DESCRIPTION OF THE TASK:
Copy the data below word for word, starting at the line with "Click the blue search arrow button" and continuing through the end of the data. Leave the pictures out of your copy.

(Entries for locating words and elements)
-=-=-

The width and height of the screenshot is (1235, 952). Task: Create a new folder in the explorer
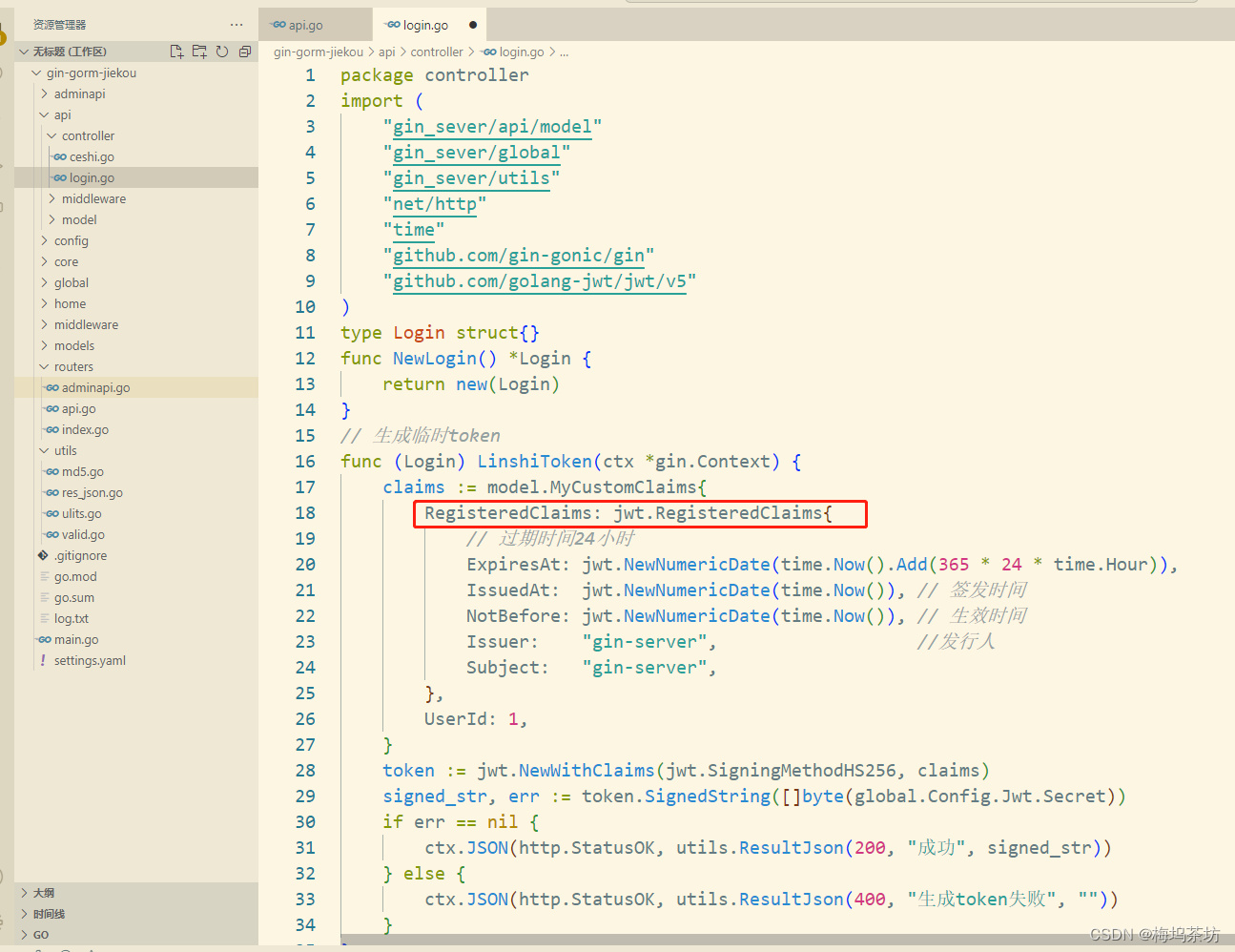[x=199, y=51]
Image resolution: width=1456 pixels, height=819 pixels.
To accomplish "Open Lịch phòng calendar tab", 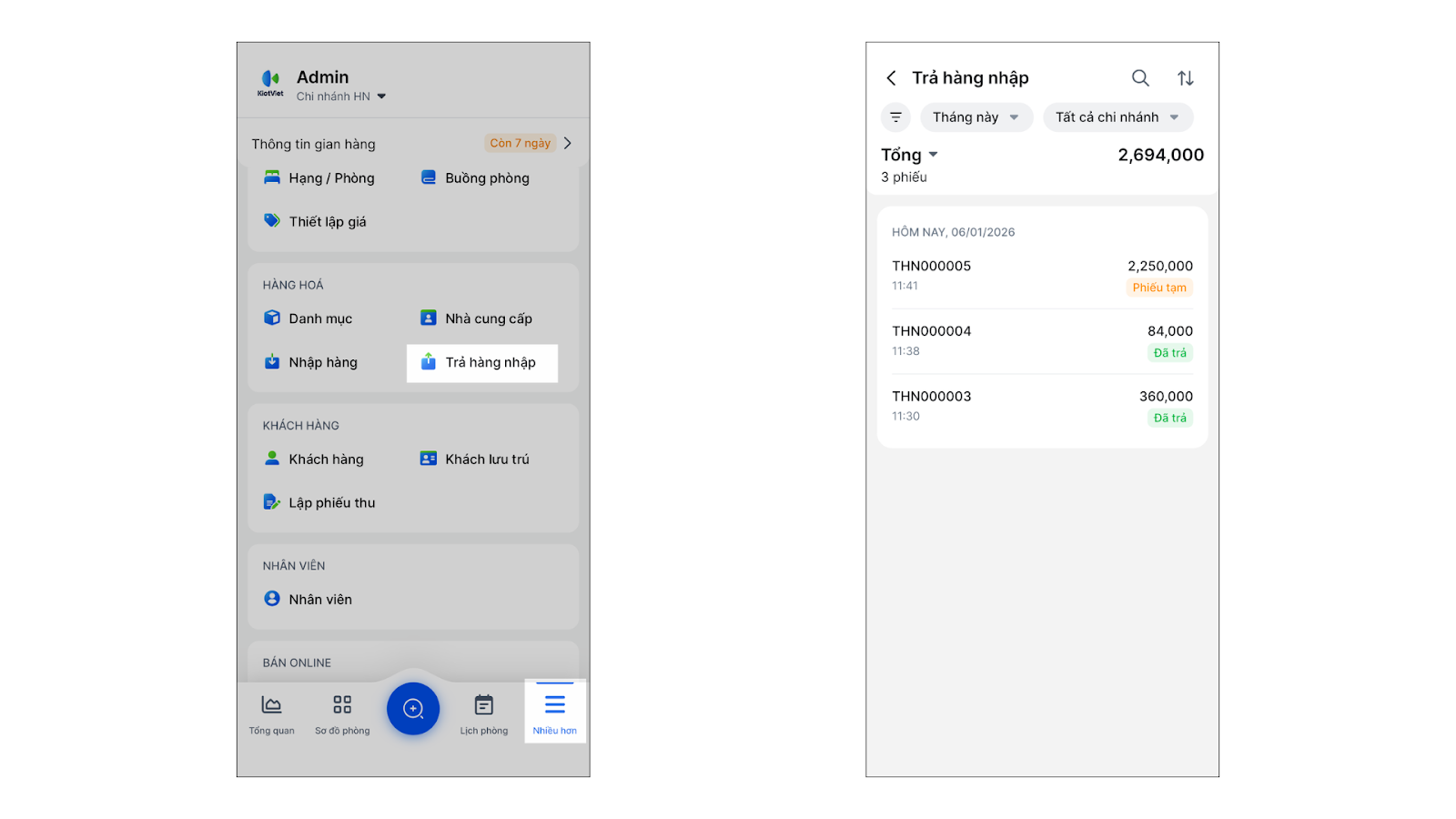I will [x=483, y=714].
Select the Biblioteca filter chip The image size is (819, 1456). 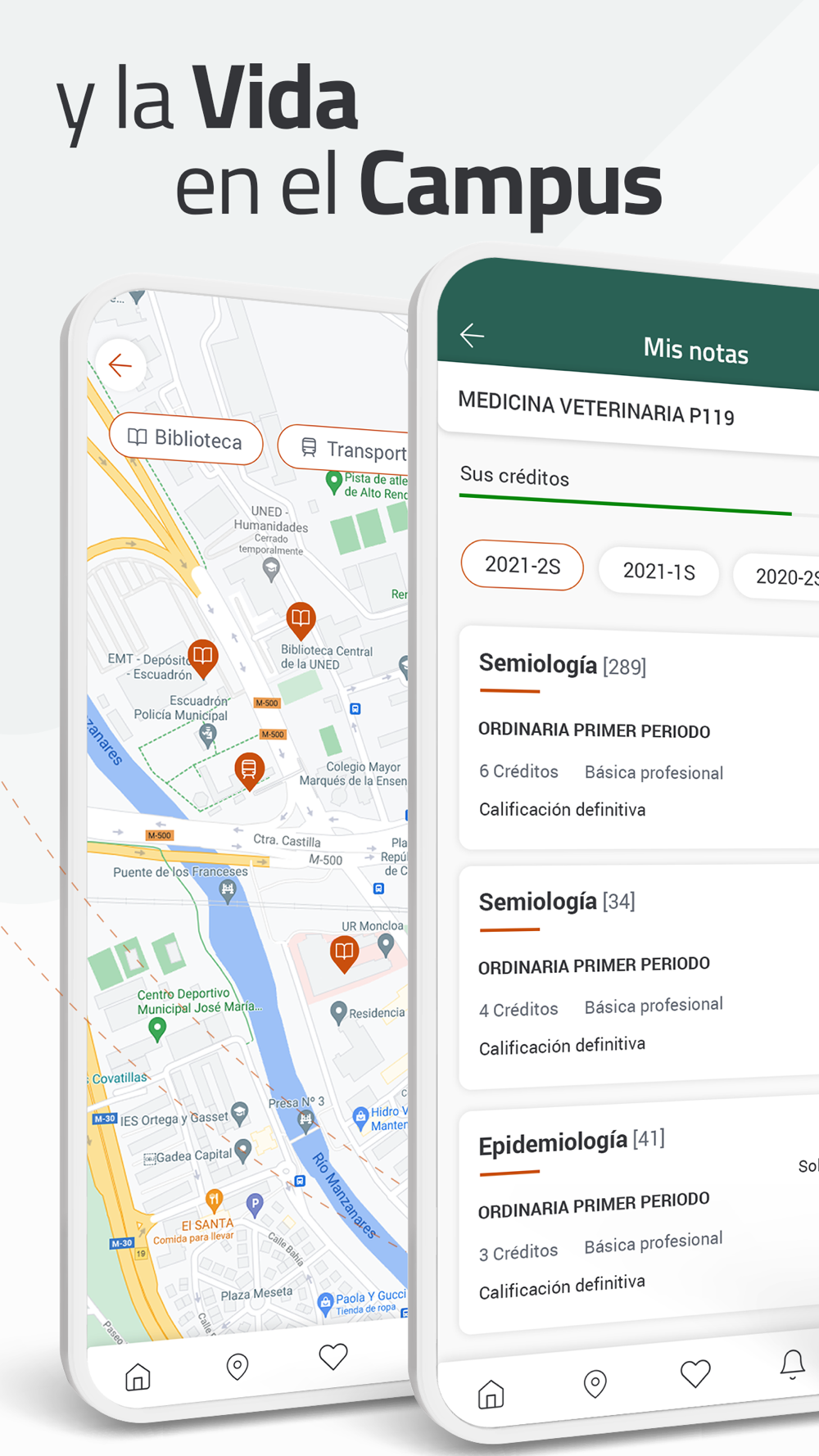click(x=186, y=440)
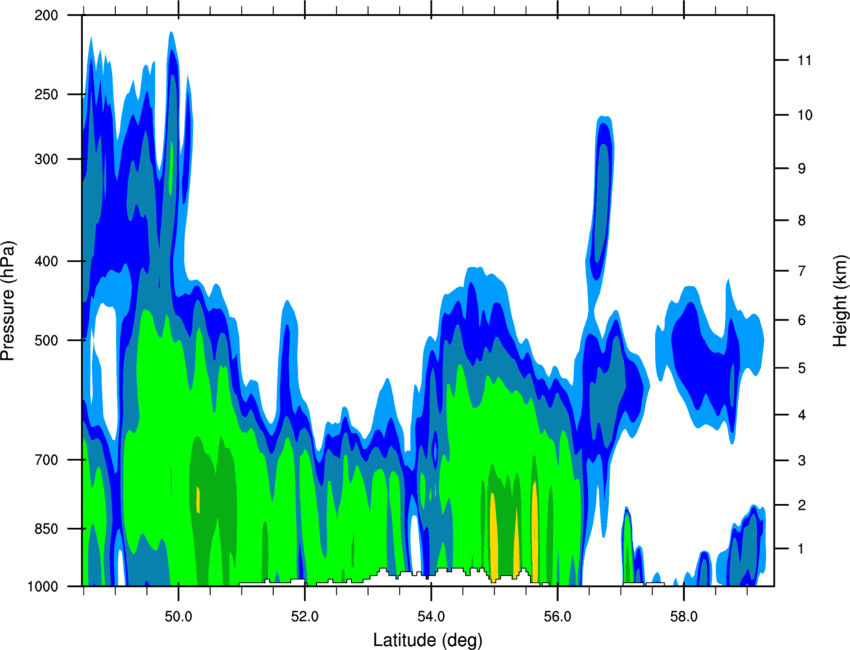Click the 58.0 latitude tick label
The width and height of the screenshot is (850, 650).
[x=684, y=617]
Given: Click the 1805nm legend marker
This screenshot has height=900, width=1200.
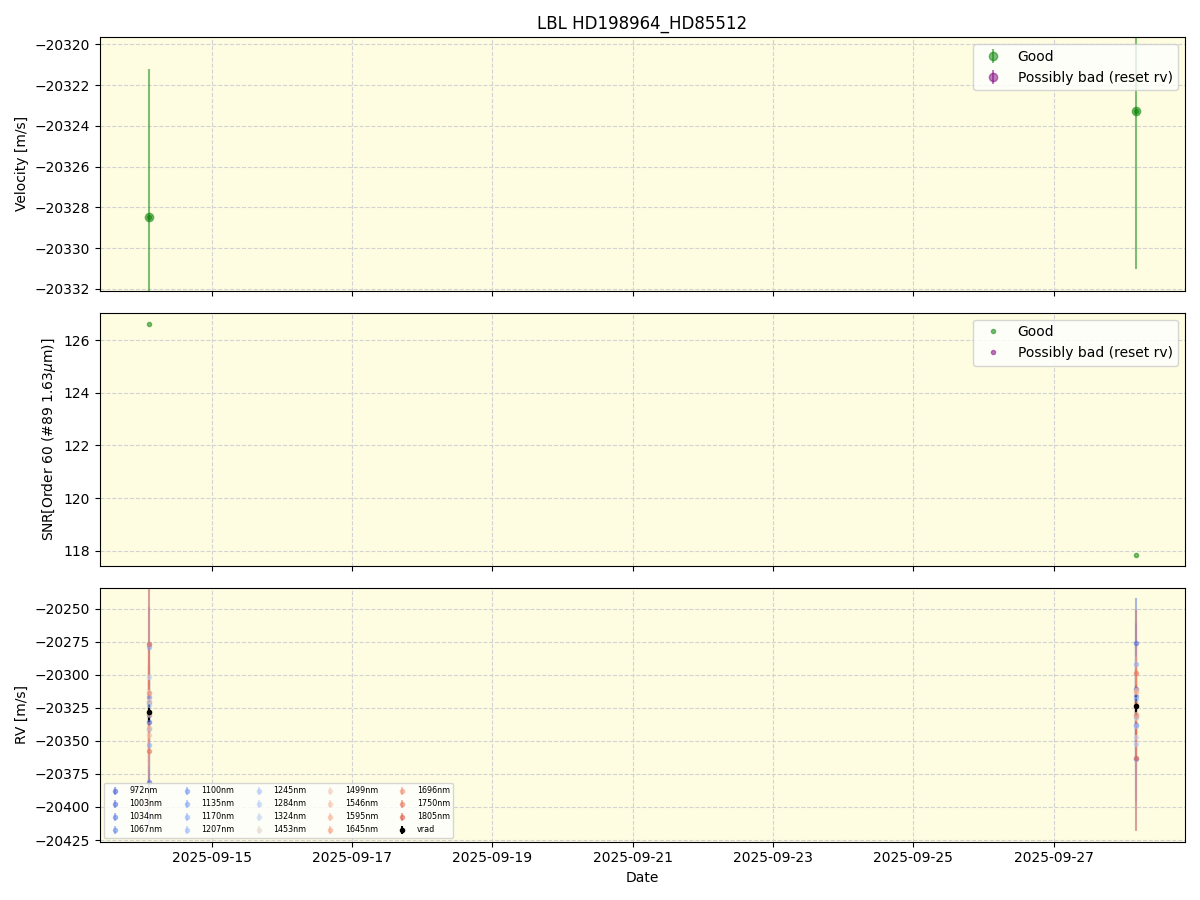Looking at the screenshot, I should click(x=402, y=816).
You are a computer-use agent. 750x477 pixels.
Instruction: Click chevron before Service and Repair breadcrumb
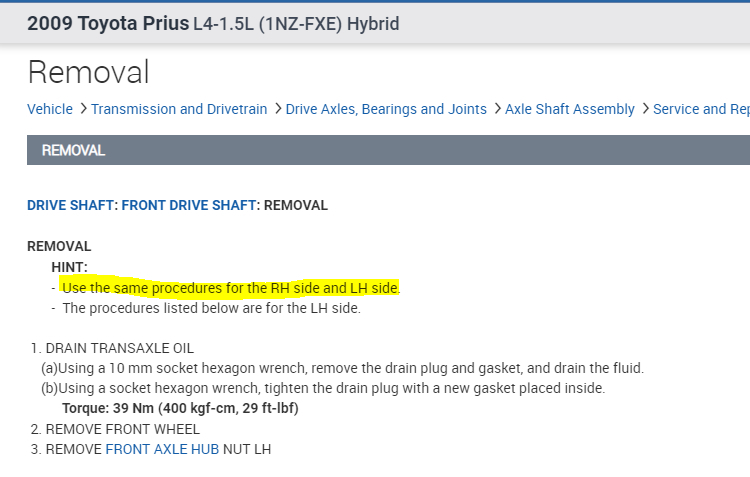tap(645, 109)
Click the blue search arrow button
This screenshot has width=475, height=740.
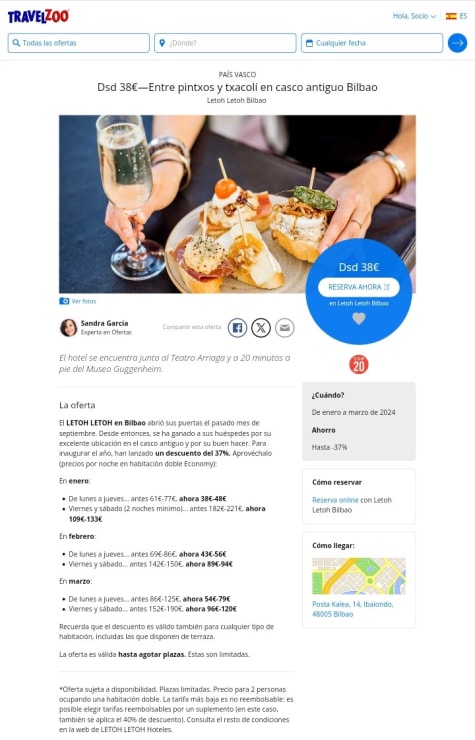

-=-=-

WRITTEN SOLUTION:
Click the blue search arrow button
This screenshot has width=475, height=740.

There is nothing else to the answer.